Vaccination against T‐cell epitopes of native ApoB100 reduces vascular inflammation and disease in a humanized mouse model of atherosclerosis

Background and Objectives The T‐cell response to low‐density lipoprotein (LDL) in the vessel wall plays a critical role in atherosclerotic plaque formation and stability. In this study, we used a new translational approach to investigate epitopes from human apolipoprotein B100 (ApoB100), the protein component of LDL, which triggers T‐cell activation. We also evaluated the potential of two selected native ApoB100 epitopes to modulate atherosclerosis in human ApoB100‐transgenic Ldlr−/− (HuBL) mice. Methods and Results HuBL mice were immunized with human atherosclerotic plaque homogenate to boost cellular autoimmune response to tissue‐derived ApoB100 epitopes.
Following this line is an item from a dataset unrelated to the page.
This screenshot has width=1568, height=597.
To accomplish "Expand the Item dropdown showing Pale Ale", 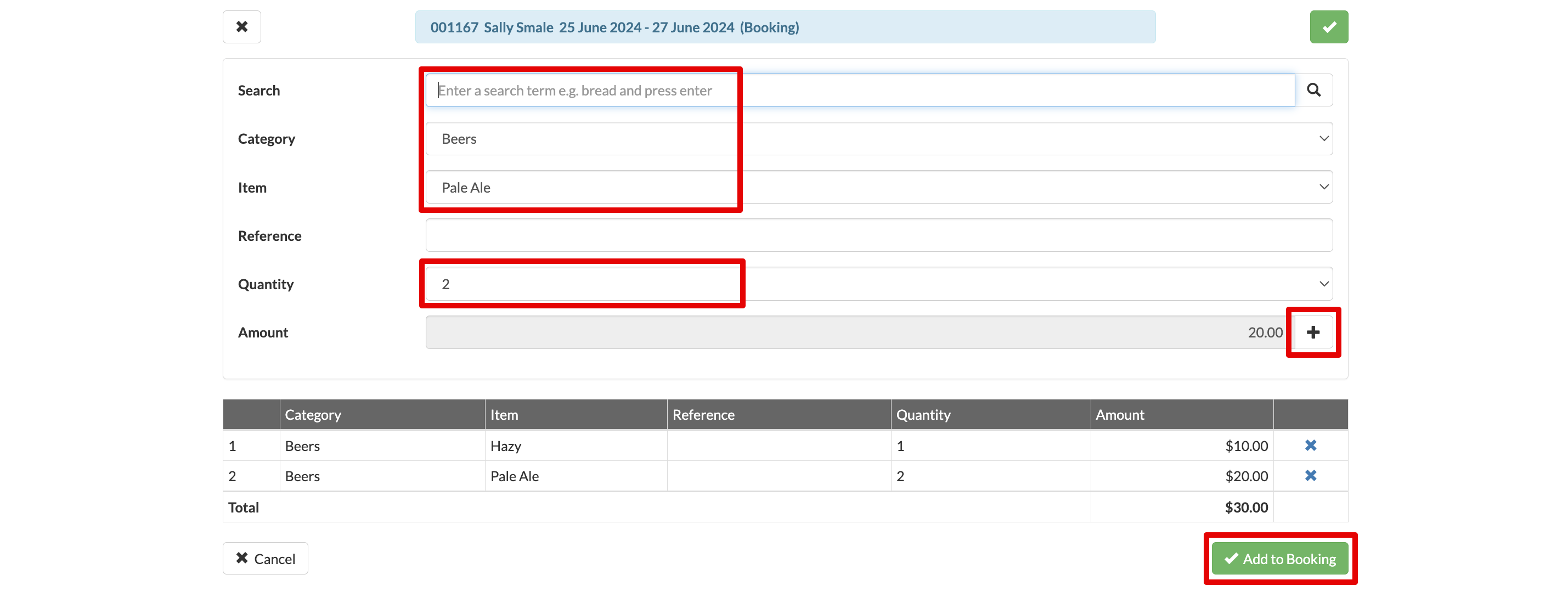I will (x=878, y=188).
In vitro challenge of splenocytes from immunized mice with a library of overlapping native peptides covering human ApoB100 revealed several sequences eliciting T‐cell proliferation. Of these sequences, peptide (P) 265 and P295 were predicted to bind several human leucocyte antigen (HLA) haplotypes and induced high levels of interferon (IFN)‐γ. Vaccination of HuBL mice with these peptides mounted a strong adaptive immune response to native ApoB100, including high levels of epitope‐specific plasma IgGs. Interestingly, P265 and P295 vaccines significantly decreased plaque size, reduced macrophage infiltration and increased IgG1 deposition in the plaques. Purified IgGs from vaccinated mice displayed anti‐inflammatory properties against macrophages in vitro, reducing their response to LPS in a dose‐dependent manner. Conclusion We identified two specific epitopes from human native ApoB100 that trigger T‐cell activation and protect HuBL mice against atherosclerosis when used in a vaccine. Our data suggest that vaccination‐induced protective mechanisms may be mediated at least in part through specific antibody responses to LDL that inhibit macrophage activation.